O presidente da Associação dos Vereadores e das Câmaras do Estado do Rio de Janeiro, Luiz Mário Machado Santos, concorda com o presidente da UVB, Bento Batista da Silva (PTB) e afirma ainda que a redução dos repasses pode agravar os problemas de corrupção envolvendo Legislativo e Executivo.
  Ele explica. ‘‘Em cidades menores e com baixa receita, o repasse pode cair de R$ 2,7 milhões para R$ 1,3 milhão, como em Valência (RJ), onde sou vereador. Isso vai desestruturar o Legislativo e fará com que os vereadores fiquem mais dependentes de acordos escusos com o Executivo’’, avaliou Santos.
  A UVB informou que apoiava a proposta que estipulava um novo teto para os repasses, mas desde que o limite baixasse de 8% para 7%. Para ele, a redução foi elevada. ‘‘Os municípios do Nordeste serão os mais afetados, pois é onde há mais cidades com baixa receita. Falei hoje com o pessoal de Pernambuco e eles avaliam que 60% das Câmaras do Estado ficarão com o quadro operacional comprometido’’, disse Silva.

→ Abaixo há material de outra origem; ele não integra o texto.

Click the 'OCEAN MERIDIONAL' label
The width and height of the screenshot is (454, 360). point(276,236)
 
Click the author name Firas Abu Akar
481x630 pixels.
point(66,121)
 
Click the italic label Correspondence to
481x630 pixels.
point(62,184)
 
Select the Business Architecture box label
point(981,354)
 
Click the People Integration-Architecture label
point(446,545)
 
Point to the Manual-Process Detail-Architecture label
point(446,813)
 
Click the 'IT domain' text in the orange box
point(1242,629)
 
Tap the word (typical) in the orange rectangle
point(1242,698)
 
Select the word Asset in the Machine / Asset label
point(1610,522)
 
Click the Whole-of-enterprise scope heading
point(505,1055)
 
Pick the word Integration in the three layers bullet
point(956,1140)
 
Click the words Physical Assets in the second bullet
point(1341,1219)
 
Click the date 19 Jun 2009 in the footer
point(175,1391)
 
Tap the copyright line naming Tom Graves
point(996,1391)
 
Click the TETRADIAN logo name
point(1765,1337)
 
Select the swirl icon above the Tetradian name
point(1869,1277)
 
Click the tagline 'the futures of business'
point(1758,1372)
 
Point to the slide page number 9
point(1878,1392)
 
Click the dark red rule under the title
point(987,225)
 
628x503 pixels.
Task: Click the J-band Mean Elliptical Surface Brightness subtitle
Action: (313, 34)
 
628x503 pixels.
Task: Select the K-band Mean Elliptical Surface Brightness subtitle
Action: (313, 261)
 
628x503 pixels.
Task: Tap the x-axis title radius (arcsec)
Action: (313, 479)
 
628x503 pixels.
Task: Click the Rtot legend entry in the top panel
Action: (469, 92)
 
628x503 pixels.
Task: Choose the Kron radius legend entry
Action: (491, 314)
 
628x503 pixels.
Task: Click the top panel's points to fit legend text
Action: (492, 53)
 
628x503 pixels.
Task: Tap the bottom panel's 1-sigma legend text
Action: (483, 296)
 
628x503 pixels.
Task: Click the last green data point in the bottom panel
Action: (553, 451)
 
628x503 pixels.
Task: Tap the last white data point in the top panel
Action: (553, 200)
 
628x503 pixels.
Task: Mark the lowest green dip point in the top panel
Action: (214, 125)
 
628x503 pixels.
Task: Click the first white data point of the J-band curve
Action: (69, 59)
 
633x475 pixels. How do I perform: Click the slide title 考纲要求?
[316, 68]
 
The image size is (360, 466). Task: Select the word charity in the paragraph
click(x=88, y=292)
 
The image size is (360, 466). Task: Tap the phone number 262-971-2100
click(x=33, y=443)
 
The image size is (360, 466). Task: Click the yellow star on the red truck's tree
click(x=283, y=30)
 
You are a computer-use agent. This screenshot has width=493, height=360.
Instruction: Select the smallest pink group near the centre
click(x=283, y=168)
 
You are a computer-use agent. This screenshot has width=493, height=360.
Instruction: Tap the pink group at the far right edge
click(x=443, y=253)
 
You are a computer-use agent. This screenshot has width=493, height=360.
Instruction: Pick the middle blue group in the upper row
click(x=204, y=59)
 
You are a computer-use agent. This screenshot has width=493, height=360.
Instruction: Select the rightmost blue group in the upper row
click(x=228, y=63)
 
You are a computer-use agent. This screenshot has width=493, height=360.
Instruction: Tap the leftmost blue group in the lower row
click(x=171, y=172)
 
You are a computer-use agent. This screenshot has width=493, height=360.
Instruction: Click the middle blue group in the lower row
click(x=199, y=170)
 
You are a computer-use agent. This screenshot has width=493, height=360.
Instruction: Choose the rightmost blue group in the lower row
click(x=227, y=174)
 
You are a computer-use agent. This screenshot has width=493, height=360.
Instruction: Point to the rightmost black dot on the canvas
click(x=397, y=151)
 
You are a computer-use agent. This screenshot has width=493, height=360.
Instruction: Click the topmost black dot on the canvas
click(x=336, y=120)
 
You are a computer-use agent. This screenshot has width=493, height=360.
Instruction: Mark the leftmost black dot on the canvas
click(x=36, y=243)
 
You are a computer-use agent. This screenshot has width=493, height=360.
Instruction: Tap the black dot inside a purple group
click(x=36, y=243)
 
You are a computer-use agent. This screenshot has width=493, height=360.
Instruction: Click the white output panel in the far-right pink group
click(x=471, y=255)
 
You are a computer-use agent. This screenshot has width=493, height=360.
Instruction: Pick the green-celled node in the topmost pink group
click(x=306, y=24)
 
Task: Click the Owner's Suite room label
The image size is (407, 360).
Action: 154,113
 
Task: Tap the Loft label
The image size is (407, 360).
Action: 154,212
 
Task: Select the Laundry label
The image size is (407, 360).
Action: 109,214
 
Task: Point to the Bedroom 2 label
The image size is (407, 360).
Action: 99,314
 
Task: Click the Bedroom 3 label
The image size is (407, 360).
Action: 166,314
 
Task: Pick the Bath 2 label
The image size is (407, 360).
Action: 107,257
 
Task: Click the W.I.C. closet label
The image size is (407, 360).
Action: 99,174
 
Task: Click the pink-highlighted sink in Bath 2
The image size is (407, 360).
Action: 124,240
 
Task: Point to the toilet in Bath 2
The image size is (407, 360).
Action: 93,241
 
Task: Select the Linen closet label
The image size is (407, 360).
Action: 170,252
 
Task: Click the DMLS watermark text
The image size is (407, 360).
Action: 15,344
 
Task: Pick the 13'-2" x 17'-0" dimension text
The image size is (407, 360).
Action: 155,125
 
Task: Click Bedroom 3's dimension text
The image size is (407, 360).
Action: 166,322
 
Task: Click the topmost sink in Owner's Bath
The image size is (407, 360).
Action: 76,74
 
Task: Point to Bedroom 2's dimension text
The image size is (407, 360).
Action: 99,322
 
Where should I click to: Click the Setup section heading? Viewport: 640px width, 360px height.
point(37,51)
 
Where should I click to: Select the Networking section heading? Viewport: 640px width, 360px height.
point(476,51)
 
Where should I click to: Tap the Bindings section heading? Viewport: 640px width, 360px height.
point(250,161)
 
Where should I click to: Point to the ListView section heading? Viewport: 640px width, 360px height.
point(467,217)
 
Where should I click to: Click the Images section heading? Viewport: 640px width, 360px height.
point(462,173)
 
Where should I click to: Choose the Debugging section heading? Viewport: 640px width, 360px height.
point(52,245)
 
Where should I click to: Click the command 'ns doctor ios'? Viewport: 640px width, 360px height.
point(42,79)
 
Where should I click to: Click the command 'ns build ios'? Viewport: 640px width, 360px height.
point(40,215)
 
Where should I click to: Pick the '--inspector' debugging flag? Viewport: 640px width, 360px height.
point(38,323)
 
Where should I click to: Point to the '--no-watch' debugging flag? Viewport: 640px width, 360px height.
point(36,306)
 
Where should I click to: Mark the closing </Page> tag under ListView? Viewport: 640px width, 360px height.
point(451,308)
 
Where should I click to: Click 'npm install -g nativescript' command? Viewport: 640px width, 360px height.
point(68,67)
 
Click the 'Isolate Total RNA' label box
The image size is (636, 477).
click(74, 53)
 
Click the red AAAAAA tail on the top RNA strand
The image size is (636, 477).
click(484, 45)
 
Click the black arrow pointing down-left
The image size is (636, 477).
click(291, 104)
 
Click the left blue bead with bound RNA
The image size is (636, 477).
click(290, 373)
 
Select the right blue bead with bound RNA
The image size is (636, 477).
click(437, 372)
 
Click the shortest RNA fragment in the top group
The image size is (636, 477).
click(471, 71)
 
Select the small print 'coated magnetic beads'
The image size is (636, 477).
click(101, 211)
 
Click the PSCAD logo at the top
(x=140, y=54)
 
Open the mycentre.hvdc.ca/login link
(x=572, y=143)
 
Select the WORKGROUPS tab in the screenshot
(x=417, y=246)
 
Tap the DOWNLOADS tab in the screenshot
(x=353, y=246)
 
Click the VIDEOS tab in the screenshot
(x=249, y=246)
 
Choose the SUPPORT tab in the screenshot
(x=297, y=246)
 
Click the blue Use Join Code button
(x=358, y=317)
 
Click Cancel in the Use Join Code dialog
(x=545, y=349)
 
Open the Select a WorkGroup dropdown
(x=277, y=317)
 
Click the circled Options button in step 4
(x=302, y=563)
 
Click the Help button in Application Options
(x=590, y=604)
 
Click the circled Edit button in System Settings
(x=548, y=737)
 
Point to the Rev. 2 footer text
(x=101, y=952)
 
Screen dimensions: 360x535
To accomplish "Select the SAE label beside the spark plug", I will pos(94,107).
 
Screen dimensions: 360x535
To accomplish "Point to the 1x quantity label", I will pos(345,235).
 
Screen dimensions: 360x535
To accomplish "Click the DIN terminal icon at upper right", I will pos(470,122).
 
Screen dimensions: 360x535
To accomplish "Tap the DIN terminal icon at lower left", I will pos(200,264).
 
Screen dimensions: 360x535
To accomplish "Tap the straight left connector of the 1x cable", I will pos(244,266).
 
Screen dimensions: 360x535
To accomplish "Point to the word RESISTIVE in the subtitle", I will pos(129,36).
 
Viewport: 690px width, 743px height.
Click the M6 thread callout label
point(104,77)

  O presidente da UVB no Paraná, Elói Kuhn, diz que a Câmara de Curitiba usa hoje 4,5% da receita líquida por ano. ‘‘Vão ter de reduzir para 2%. Essa economia na marra é uma coisa pouco inteligente’’, critica.
  Todos reconhecem, porém, que os efeitos só serão sentidos por alguns municípios. Cidades com receita alta podem nem perceber a mudança. Como é o caso de São Paulo, onde a Câmara Municipal continuará com seus 55 vereadores e o Orçamento deve ser mantido. Isso porque o Legislativo local, há alguns anos, usa apenas 2% da receita líquida do município. ‘‘Já usamos o equivalente ao mínimo estipulado pelo novo teto, então não teremos problemas’’, explica o presidente da Câmara, Antônio Carlos Rodrigues (PR).
  O problema, porém, são os riscos de um descontrole nos gastos com pessoal, já que a nova lei derruba o limite de comprometimento de 70% do Orçamento, alerta Rodrigues.